_EXERCISE DIRECTIONS_. Copy out each of the rows below word for word, leaving out the pictures.

_GIVEN ENTRIES_.
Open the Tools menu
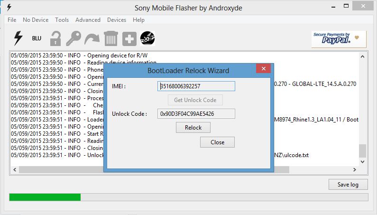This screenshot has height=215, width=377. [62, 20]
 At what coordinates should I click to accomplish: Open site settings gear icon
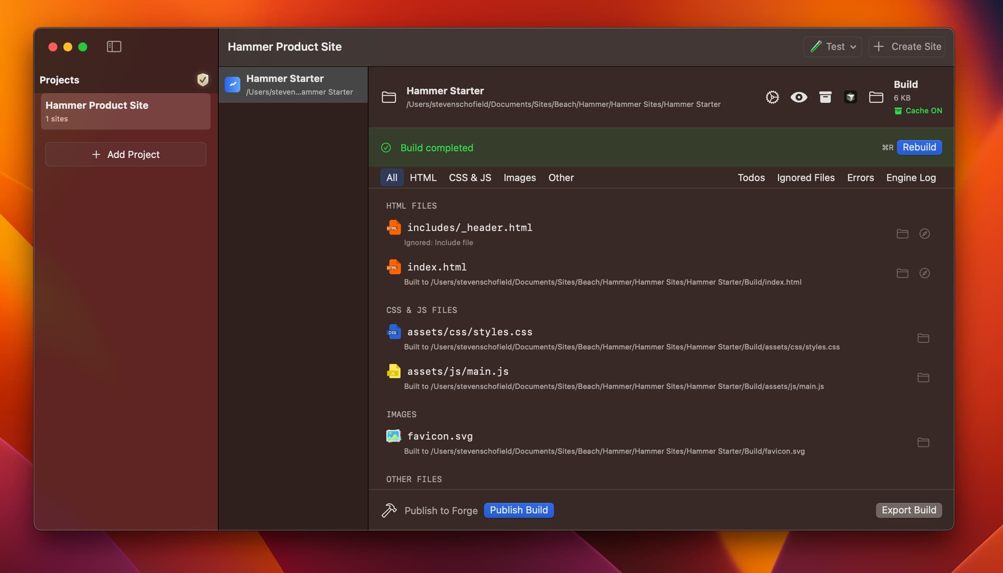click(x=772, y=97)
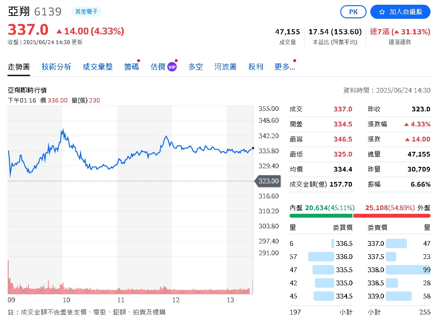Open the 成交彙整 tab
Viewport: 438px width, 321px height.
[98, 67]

_PROBLEM SOLUTION_.
Open the Tools menu
This screenshot has height=215, width=377. [62, 20]
 At what coordinates should I click to accomplish: Open site settings gear icon
click(x=772, y=97)
Open the 成交彙整 tab
Viewport: 438px width, 321px height.
[98, 67]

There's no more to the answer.